TALLAHASSEE — Florida Attorney General James Uthmeier sued OpenAI and CEO Sam Altman on Monday, accusing the company of putting profit over safety, fueling violence, and pushing a product it knew could harm users. The civil action, filed in state court, marks the first lawsuit by any U.S. state targeting OpenAI’s AI design and safety protocols.
The complaint alleges OpenAI engaged in four counts of deceptive and unfair trade practices, two counts of negligence, two counts of violating product liability laws, and one count each of fraudulent misrepresentation and causing a public nuisance. Uthmeier seeks penalties and a court order to compel changes in OpenAI’s operations, rather than criminal charges. He also aims to hold Altman personally liable for what the suit describes as “reckless and willful conduct that endangered Floridians through his utter disregard for the risk to human life caused by his firms’ conduct.”
“The rise of OpenAI is attributable to a web of deceit and the exploitation of users (including Floridians), leveraging their data and safety to boost OpenAI’s market value at unacceptable costs,” the lawsuit states. It further claims OpenAI’s systems pose “a great danger of addiction, cognitive decline, suicide, violence, and related harms” to users.
The suit argues that OpenAI’s marketing misleads consumers by failing to disclose ChatGPT’s potential to produce false or hallucinated information. “These advertisements do not disclose that ChatGPT can be wrong, can make mistakes, or that it can provide false, nonsensical, or hallucinated information,” the complaint reads. “ChatGPT’s unreliability is dangerous,” it adds.
The lawsuit references the alleged use of ChatGPT in the planning of a mass shooting at Florida State University and the killing of two graduate students at the University of South Florida. In prior statements about the FSU case, OpenAI spokesman Drew Pusateri said, “Last year’s mass shooting at Florida State University was a tragedy, but ChatGPT is not responsible for this terrible crime.” He added, “In this case, ChatGPT provided factual responses to questions with information that could be found broadly across public sources on the internet, and it did not encourage or promote illegal or harmful activity.”

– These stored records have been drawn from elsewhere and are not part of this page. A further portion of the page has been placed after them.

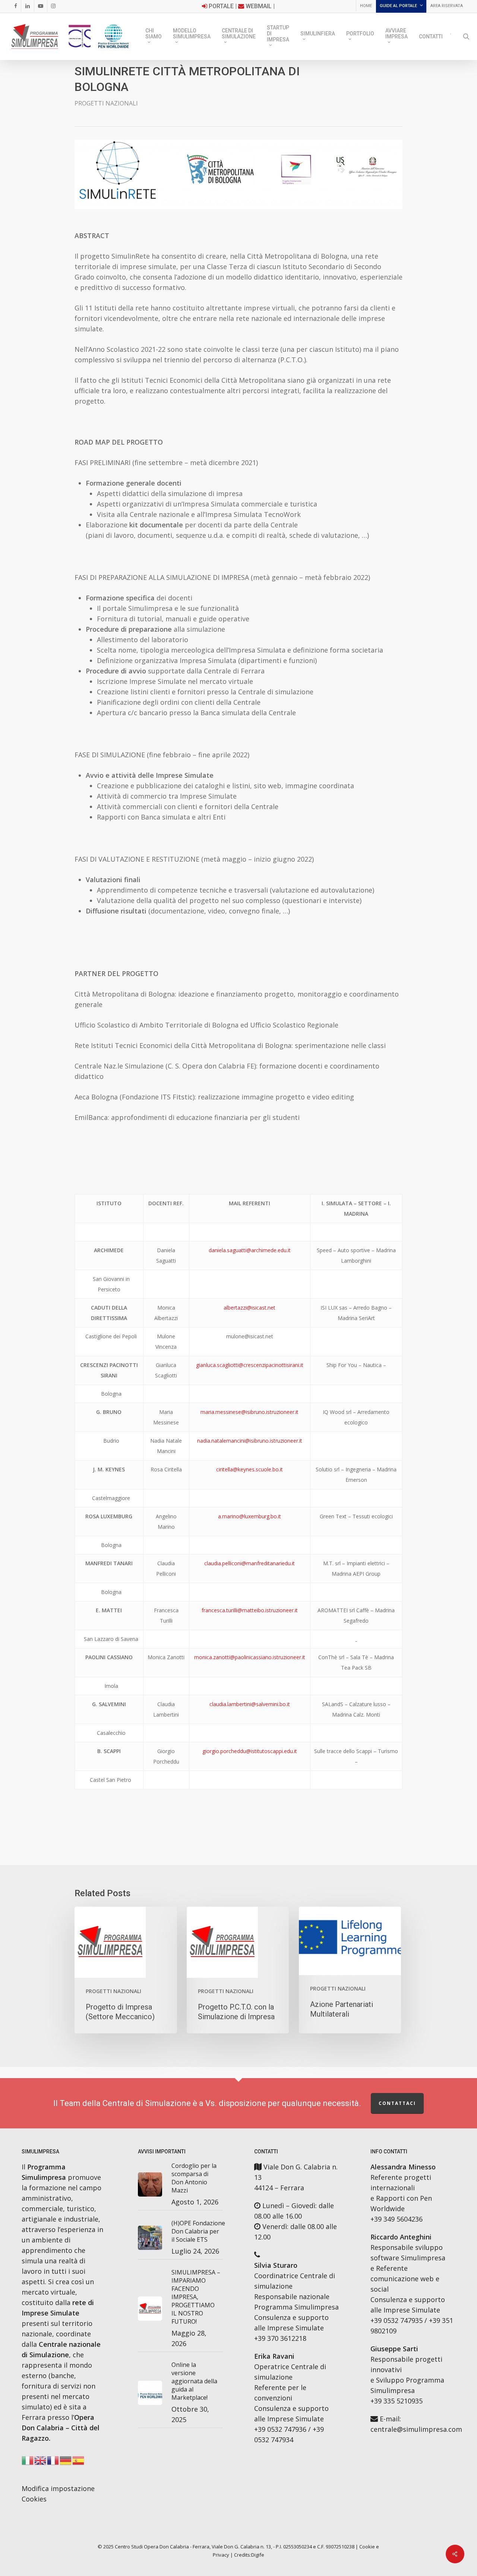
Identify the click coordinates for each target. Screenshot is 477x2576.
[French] (53, 2462)
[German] (66, 2462)
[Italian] (450, 36)
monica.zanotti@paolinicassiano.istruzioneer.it (249, 1657)
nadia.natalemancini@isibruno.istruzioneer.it (249, 1440)
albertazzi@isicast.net (249, 1307)
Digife (257, 2554)
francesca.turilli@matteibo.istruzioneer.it (250, 1610)
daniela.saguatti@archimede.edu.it (250, 1250)
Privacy (221, 2554)
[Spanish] (78, 2462)
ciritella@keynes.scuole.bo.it (249, 1469)
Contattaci (397, 2103)
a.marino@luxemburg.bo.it (249, 1516)
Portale (221, 6)
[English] (40, 2462)
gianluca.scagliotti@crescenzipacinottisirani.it (249, 1364)
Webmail (259, 6)
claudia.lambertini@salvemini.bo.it (249, 1704)
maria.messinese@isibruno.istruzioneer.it (249, 1411)
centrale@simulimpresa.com (416, 2429)
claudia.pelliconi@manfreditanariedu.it (249, 1563)
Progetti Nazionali (106, 103)
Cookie (367, 2546)
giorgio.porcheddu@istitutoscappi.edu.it (249, 1751)
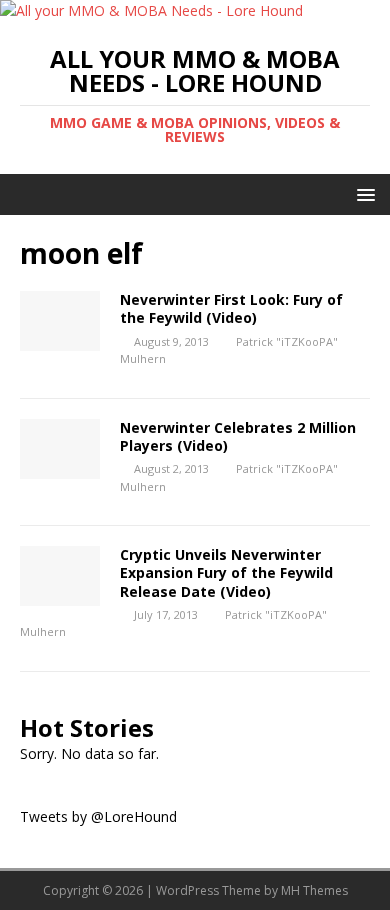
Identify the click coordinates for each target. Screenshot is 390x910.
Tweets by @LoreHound (98, 816)
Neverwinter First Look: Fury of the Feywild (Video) (231, 308)
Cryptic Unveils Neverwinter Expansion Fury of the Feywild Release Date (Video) (226, 572)
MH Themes (314, 890)
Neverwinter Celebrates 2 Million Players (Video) (238, 436)
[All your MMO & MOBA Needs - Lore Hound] (151, 10)
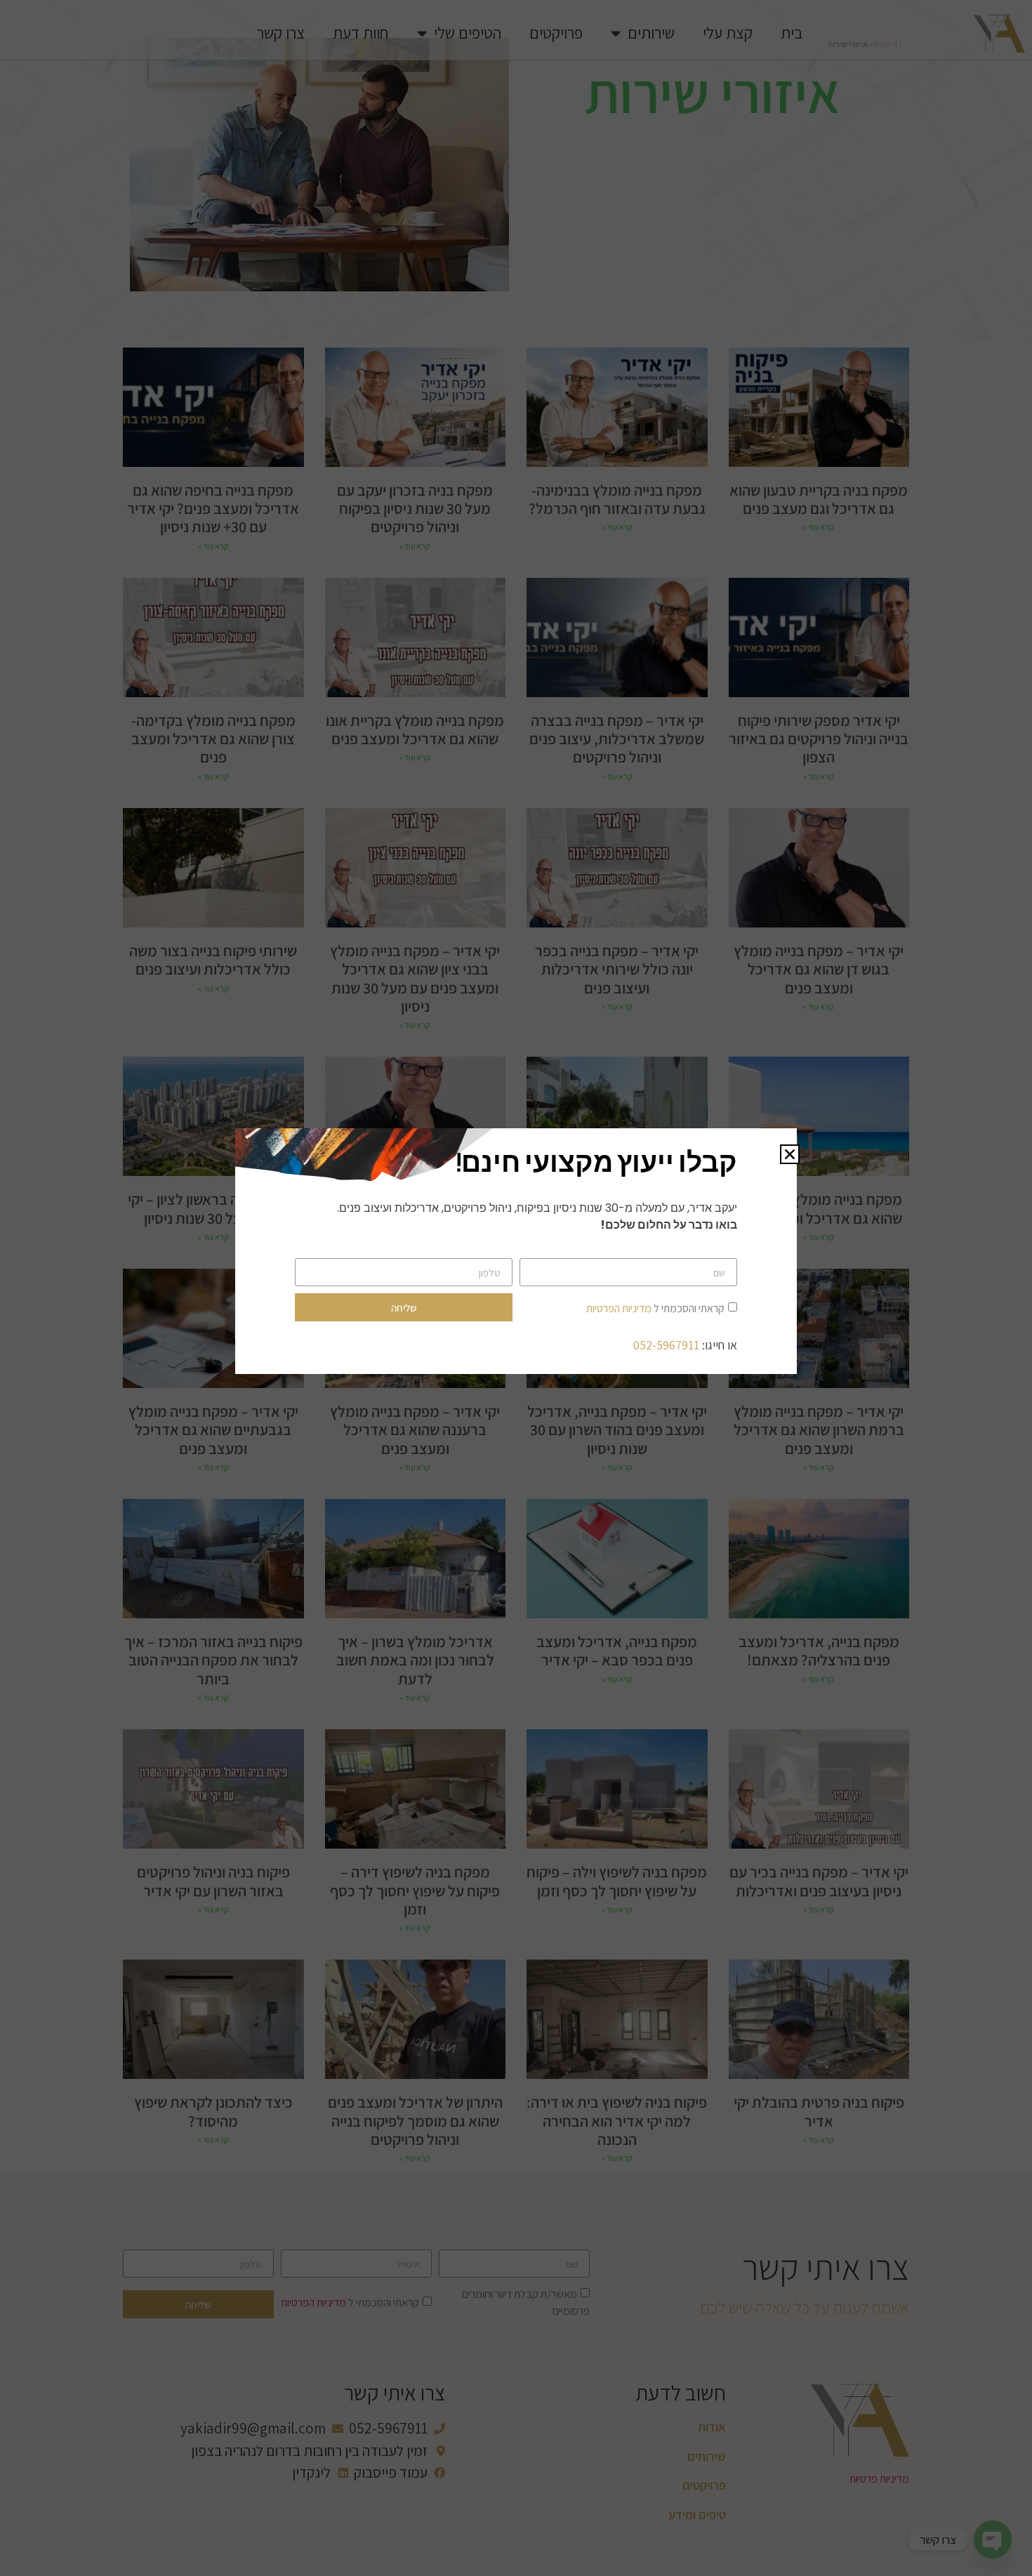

OpenAI did not immediately reply to a request for comment on Monday’s lawsuit. The company has previously maintained that it designs its systems with “safety at every step” and has “safeguards in place to help people, especially teens, when conversations turn sensitive.” It also says, “We continue improving ChatGPT’s training to recognize and respond to signs of mental or emotional distress, de-escalate conversations, and guide people toward real-world support.” The lawsuit is separate from a criminal investigation into OpenAI that Uthmeier opened in late April, which remains ongoing.